D’Souza was once the honorary consul of the republic of Moldova in Australia. He founded the Nexus Australian Youth Summit for young philanthropists and investors, and was the editor of the Journal Jurisprudence.

Other Australians on the team include Thomas Rex Dolan (D’Souza’s godson and the president of the Gen Z political party, which launched last year); artist Troy Austin and Jodhi Ramsden-Mavric, the only woman in the 11-person leadership team.

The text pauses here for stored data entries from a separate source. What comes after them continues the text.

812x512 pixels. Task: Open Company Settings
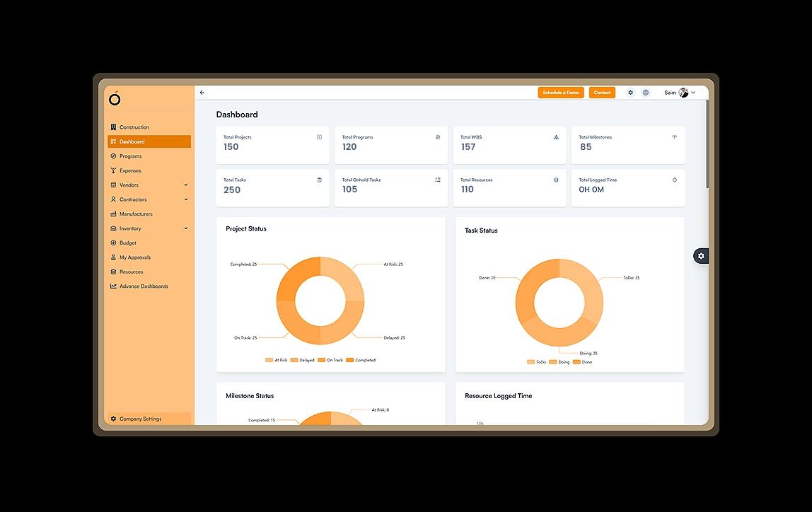tap(139, 419)
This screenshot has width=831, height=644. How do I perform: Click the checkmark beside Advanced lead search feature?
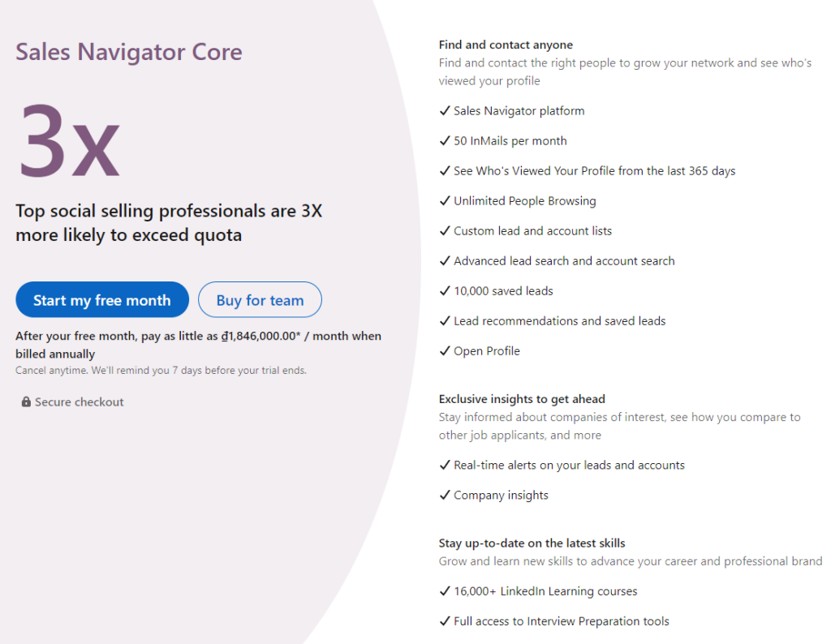pos(445,260)
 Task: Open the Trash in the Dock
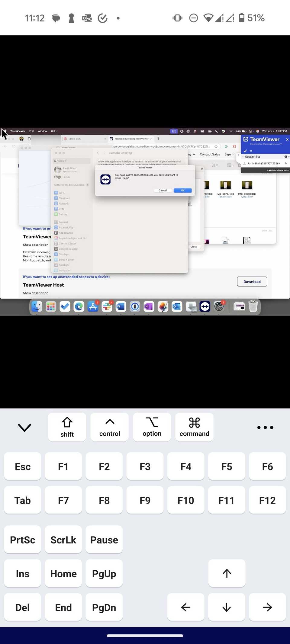(x=253, y=307)
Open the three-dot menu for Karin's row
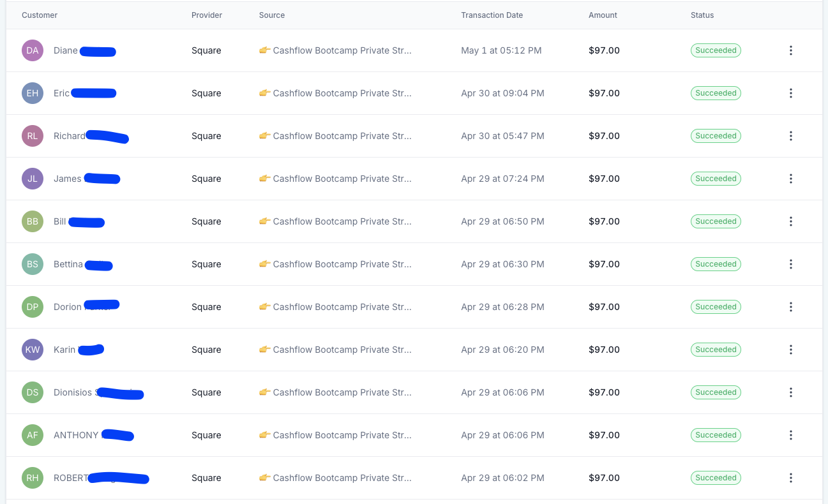Screen dimensions: 828x504 791,350
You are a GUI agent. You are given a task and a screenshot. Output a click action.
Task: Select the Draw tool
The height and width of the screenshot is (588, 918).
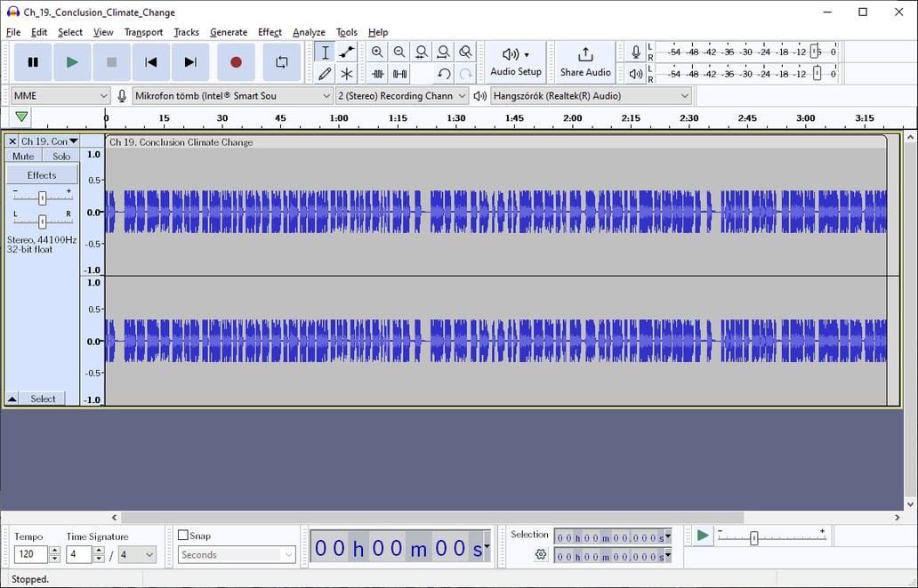point(325,73)
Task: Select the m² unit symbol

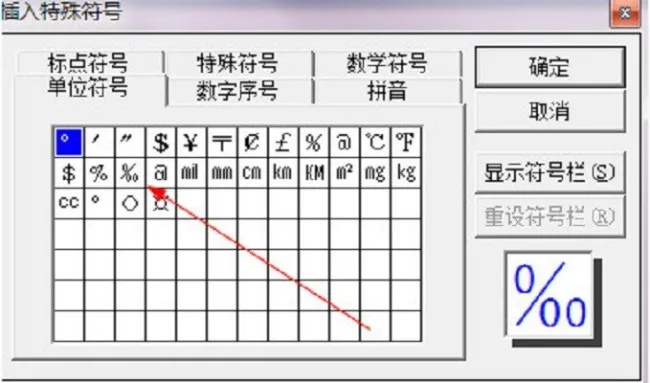Action: click(345, 173)

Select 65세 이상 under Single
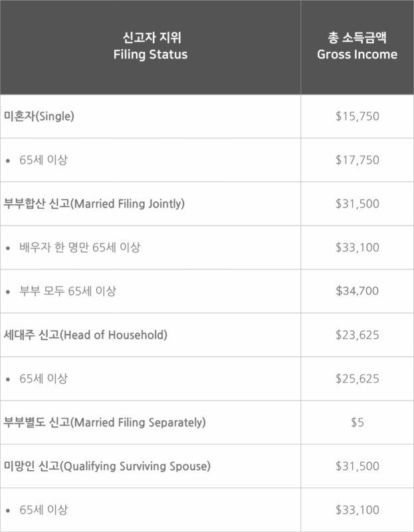tap(43, 160)
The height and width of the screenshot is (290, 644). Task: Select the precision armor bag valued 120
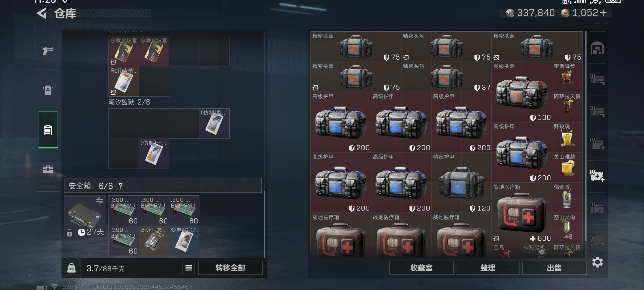coord(461,183)
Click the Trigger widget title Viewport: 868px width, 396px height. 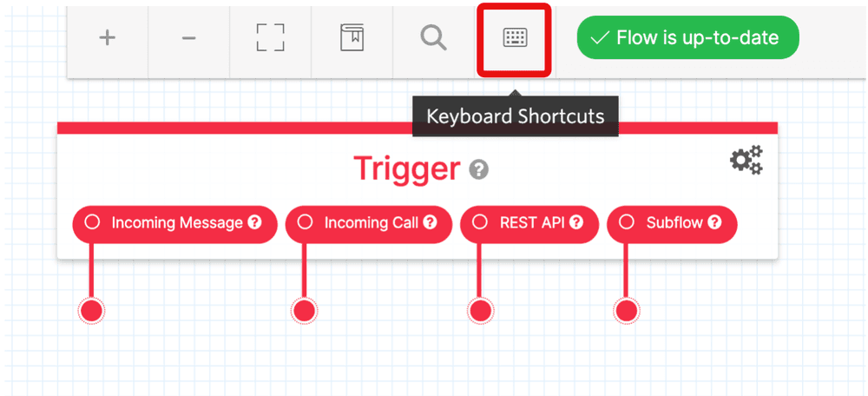click(x=407, y=168)
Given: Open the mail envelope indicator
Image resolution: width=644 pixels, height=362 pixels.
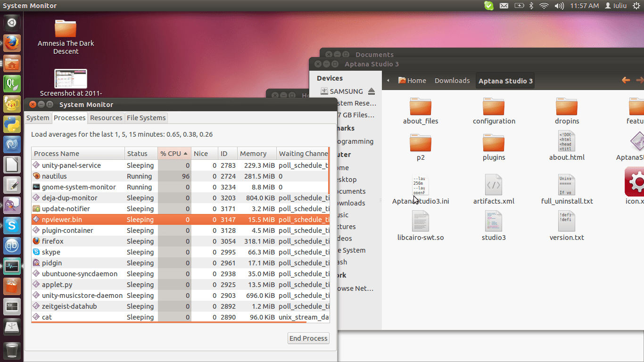Looking at the screenshot, I should 504,6.
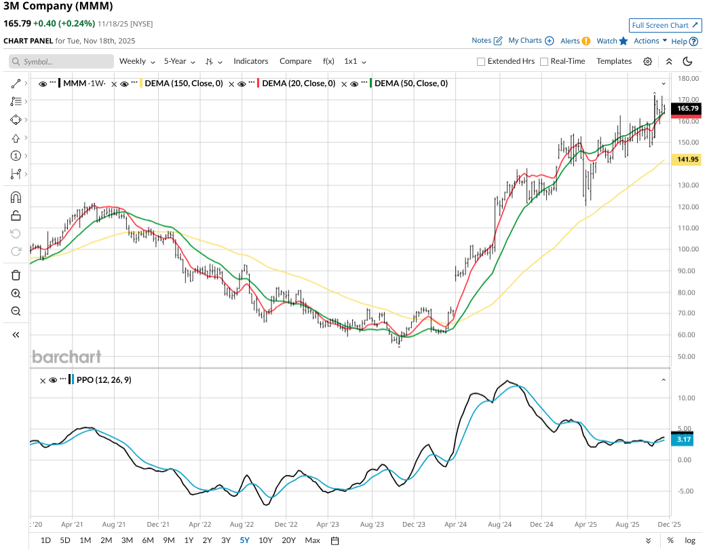Enable the Extended Hrs checkbox

[x=481, y=62]
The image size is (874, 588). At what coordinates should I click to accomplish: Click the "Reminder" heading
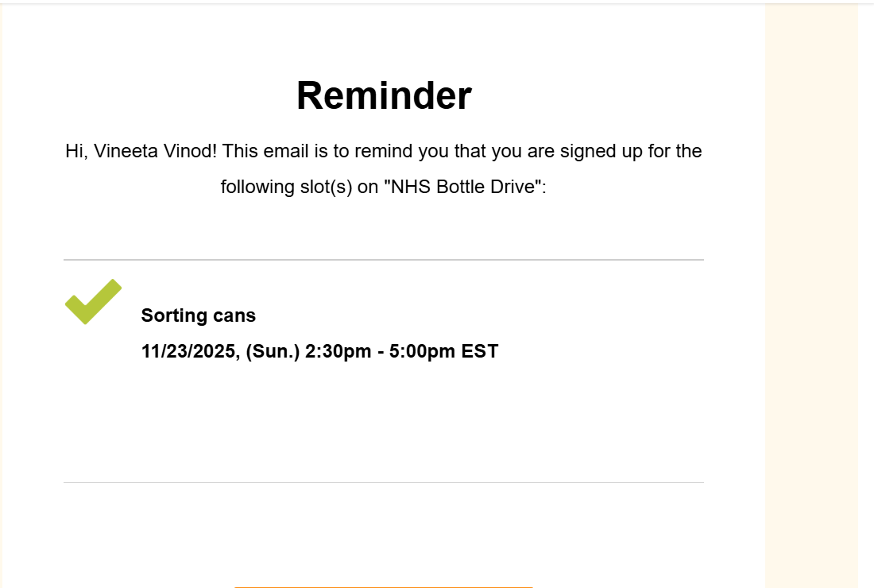[x=384, y=96]
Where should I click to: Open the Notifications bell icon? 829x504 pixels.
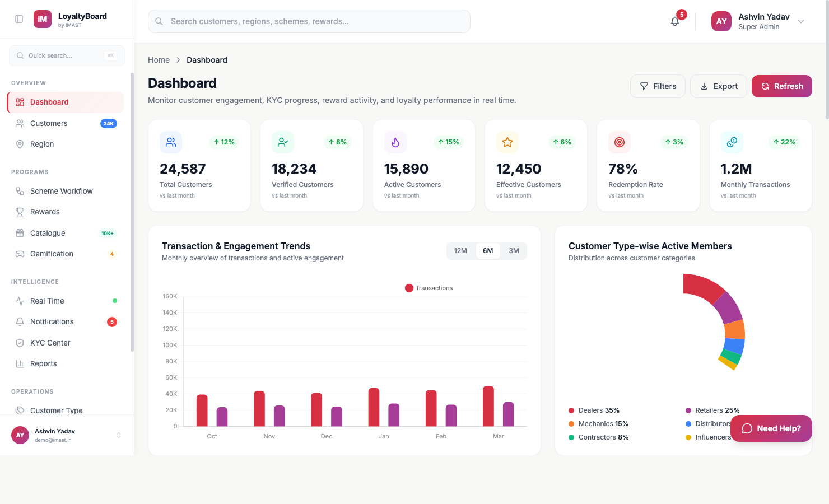(x=674, y=21)
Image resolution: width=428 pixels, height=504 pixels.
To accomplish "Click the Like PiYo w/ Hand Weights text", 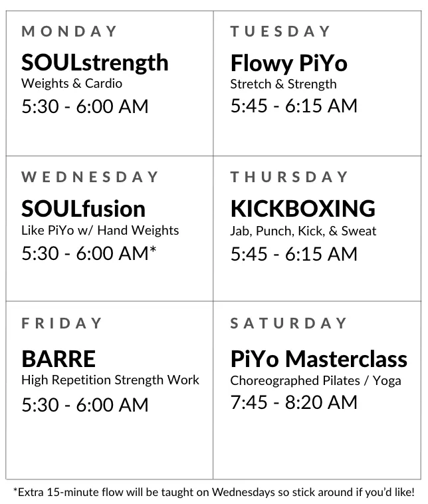I will [x=100, y=230].
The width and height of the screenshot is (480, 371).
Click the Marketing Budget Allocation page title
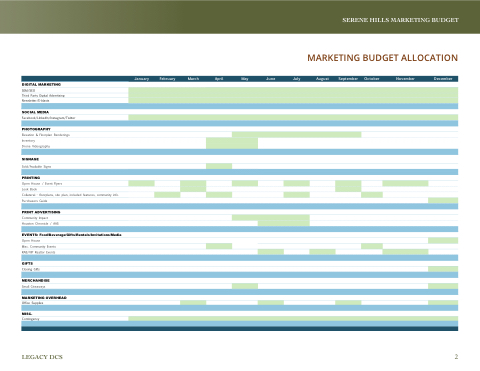(x=382, y=58)
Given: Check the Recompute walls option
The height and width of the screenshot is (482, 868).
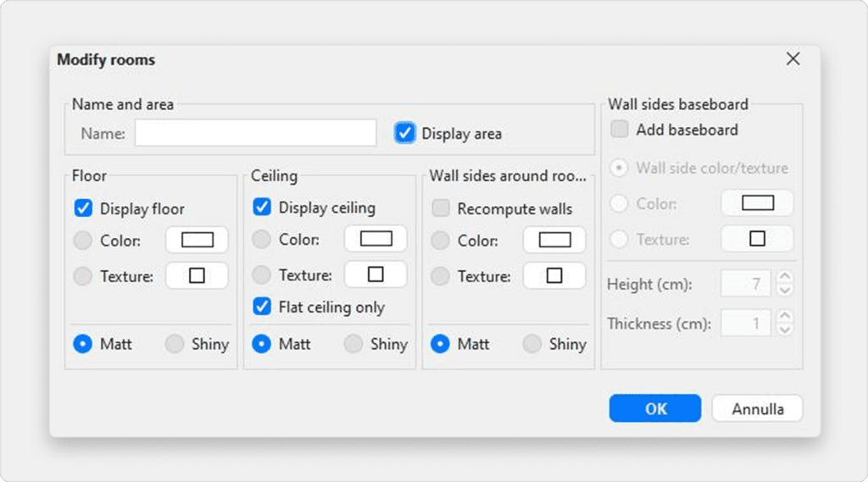Looking at the screenshot, I should [x=441, y=208].
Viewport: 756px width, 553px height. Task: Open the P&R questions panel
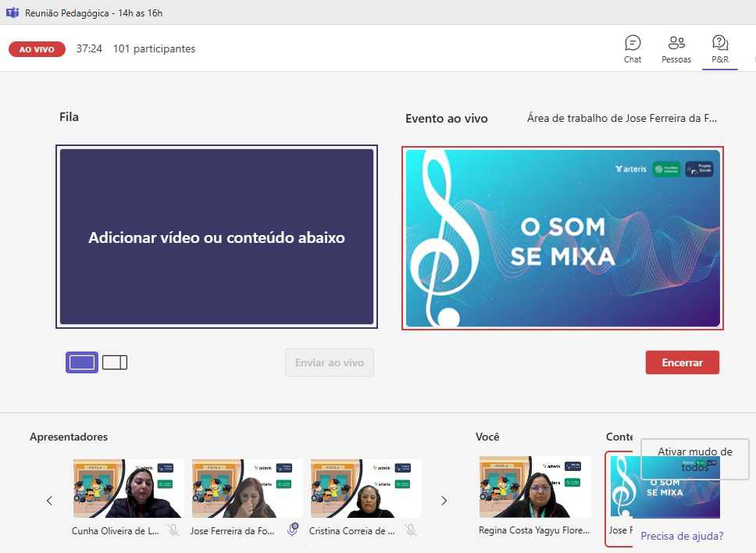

According to its website, the Enhanced Games claims it is pushing back “against the anti-science dogma purported by the incumbent sporting leagues” after “years of oppression”. It claims drug use in sport should be called a “demonstration of science” instead of “cheating”.

And instead of “steroid abuser”, they should be called an “enhanced athlete”, the Enhanced Games website says.

Another open question is how or whether law enforcement would get involved in such a competition.

There are almost 200 banned drugs and performance-enhancing methods registered by the World Anti-Doping Agency. Some of the most popular are anabolic steroids, human growth hormone (HGH), erythropoietin (EPO) and stimulants including amphetamines, cocaine and ecstasy, while new ones are being developed all the time.

But doping will not be mandatory, and laws around the use of performance-enhancing drugs vary around the world, while many are legal with a prescription. The AMA warns that recreational drugs are also used in sport cheating, and come with their own dangers, and that many drugs may be mixed with unknown substances.

Cooper says side-effects of drug use can include heart palpitations, dizziness and a loss of vision, along with impacts on blood clotting, strokes, heart attacks, fertility and the liver.

Steroid use can lead to short-term effects including baldness, acne and breast tissue development, she says. In women, it can lead to a deepening of the voice, abnormal menstrual cycles and mental health effects including aggression, anxiety and insomnia. It can also lead to an increased risk of dehydration, an increased heart rate and blood pressure, and a “failure to recognise when you’re injured”, she says.

Human growth hormone can cause health issues including gigantism, heart failure, diabetes and hypertension, and after puberty it can cause excessive growth in parts of the body.

EPO, a type of blood doping that leads to increased stamina, can also can thicken the blood, leading to clotting, strokes and heart attacks. Most associated with Lance Armstrong, it had already been linked to the deaths of 20 Belgian and Dutch cyclists between 1987 and 1990.

D’Souza says “every action has risks” and games organisers’ key to managing risk will be clinical supervision. He argues that drug testing is not about safety, but about fairness. And he says the pressure to use drugs is already there because of the number of elite athletes already using banned substances.

His fellow Australian, Wilks, of World Powerlifting, disagrees: “An Enhanced Games would exclude or at least disadvantage the many athletes who do not want to take drugs, whilst a major issue would be a lack of control over the degree of ‘enhancement’ … the most heavily doped athletes, the biggest risk-takers as far as their health goes, would be the winners.”